TASK DESCRIPTION: Exactly the lines from the top of the records below through the one containing "Press Conference by Foreign Minister IWAYA Takeshi (March 4" must be set down, with no line added or dropped.

------ DATA TO USE

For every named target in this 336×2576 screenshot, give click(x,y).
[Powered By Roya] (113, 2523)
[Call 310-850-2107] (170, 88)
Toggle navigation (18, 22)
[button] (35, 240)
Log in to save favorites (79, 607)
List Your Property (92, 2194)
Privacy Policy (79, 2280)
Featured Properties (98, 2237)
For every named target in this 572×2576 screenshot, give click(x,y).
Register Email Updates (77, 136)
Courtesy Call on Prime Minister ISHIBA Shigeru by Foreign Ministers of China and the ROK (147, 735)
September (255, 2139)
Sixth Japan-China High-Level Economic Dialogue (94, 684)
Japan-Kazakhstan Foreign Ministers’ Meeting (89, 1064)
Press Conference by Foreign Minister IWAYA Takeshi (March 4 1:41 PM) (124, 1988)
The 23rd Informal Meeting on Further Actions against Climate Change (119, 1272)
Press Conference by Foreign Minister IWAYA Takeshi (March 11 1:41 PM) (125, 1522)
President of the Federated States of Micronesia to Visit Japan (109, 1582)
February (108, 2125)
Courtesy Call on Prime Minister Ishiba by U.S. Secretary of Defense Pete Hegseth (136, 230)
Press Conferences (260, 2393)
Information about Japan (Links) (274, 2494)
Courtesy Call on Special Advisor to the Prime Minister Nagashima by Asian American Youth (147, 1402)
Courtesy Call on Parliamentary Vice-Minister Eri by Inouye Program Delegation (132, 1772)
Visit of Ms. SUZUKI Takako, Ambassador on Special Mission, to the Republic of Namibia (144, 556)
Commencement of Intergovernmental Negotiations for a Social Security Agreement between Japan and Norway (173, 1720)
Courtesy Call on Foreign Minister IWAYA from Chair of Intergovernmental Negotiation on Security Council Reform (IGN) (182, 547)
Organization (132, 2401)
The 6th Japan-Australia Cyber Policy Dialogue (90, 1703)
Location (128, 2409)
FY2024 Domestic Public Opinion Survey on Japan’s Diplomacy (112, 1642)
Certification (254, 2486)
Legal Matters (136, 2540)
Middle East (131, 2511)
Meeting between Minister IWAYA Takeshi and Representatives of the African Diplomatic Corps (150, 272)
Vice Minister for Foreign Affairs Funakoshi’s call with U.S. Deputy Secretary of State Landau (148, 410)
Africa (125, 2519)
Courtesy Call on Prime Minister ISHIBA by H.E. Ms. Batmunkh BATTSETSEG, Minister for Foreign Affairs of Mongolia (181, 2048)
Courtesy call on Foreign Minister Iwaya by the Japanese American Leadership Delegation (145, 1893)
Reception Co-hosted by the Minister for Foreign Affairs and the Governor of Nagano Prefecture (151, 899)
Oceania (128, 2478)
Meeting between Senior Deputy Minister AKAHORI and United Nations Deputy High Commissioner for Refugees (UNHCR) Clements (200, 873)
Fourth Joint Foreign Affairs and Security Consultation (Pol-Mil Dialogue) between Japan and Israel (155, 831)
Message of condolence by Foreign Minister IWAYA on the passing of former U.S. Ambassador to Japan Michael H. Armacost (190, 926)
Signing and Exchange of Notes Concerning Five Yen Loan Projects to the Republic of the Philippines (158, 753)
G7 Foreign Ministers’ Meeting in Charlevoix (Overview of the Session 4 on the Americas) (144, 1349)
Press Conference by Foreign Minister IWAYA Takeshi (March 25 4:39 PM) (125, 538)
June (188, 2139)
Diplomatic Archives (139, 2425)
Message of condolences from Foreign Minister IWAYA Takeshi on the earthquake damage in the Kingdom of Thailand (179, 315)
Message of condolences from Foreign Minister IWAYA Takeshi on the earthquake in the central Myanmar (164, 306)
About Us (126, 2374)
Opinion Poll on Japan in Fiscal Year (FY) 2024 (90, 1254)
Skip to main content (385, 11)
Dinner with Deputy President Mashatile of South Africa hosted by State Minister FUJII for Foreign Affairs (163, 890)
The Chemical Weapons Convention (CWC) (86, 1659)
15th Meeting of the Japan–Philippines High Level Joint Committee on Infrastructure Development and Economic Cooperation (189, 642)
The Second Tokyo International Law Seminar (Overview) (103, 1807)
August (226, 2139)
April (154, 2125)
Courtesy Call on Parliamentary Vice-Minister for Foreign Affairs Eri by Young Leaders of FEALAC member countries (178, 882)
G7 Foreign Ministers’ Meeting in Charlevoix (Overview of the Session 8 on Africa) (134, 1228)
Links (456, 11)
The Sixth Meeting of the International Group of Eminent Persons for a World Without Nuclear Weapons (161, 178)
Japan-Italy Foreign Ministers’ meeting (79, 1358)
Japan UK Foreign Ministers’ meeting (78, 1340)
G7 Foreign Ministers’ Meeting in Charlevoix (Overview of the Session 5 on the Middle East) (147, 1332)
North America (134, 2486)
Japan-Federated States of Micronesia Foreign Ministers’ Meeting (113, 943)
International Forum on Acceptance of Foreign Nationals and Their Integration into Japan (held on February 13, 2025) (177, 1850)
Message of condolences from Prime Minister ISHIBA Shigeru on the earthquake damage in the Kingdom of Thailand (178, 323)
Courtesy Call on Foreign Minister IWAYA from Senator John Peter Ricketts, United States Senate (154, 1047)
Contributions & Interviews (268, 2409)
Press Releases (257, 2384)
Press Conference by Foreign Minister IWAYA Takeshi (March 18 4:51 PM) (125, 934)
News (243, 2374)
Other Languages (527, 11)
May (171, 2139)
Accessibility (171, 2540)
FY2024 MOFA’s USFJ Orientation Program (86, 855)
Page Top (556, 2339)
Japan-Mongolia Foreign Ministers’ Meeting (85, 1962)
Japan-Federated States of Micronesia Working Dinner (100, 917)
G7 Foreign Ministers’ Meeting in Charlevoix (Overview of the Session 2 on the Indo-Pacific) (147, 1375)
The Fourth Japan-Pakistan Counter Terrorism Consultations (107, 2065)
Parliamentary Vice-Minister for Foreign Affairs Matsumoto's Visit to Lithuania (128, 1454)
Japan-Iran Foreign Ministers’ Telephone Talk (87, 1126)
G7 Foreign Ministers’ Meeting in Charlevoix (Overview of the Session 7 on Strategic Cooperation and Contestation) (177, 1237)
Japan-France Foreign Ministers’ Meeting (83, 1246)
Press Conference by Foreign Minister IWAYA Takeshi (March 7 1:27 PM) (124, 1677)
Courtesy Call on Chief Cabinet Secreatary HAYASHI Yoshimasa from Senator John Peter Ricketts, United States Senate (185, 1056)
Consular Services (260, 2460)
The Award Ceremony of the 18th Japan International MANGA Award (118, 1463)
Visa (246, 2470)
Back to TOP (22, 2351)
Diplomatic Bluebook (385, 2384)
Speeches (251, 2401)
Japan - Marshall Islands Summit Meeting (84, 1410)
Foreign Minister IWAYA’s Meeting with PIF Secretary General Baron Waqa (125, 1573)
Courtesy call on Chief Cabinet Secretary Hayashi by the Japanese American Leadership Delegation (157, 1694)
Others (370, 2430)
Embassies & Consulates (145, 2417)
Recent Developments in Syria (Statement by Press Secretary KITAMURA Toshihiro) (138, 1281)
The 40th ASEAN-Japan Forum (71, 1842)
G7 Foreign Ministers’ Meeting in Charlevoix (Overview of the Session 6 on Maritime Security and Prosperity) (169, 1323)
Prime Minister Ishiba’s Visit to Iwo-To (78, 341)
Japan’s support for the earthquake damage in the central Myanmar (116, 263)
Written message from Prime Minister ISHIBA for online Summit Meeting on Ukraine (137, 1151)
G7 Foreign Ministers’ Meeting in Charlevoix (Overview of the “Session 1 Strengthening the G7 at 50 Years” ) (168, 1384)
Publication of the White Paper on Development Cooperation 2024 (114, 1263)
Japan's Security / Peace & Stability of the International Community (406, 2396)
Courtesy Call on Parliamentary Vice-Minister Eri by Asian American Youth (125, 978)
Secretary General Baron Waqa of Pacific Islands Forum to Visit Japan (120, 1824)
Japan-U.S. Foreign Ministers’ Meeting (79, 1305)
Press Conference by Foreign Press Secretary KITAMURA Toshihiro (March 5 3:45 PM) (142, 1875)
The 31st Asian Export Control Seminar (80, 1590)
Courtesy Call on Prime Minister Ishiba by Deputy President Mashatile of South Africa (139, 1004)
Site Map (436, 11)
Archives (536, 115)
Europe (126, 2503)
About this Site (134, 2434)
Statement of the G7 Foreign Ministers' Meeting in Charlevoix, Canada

------------

OUTPUT OF THE EXERCISE:
For every named target in this 336×2576 screenshot, give click(x,y).
[Powered By Roya] (113, 2523)
[Call 310-850-2107] (170, 88)
Toggle navigation (18, 22)
[button] (35, 240)
Log in to save favorites (79, 607)
List Your Property (92, 2194)
Privacy Policy (79, 2280)
Featured Properties (98, 2237)
For every named target in this 572×2576 screenshot, give click(x,y).
Register Email Updates (77, 136)
Courtesy Call on Prime Minister ISHIBA Shigeru by Foreign Ministers of China and the ROK (147, 735)
September (255, 2139)
Sixth Japan-China High-Level Economic Dialogue (94, 684)
Japan-Kazakhstan Foreign Ministers’ Meeting (89, 1064)
Press Conference by Foreign Minister IWAYA Takeshi (March 4 1:41 PM) (124, 1988)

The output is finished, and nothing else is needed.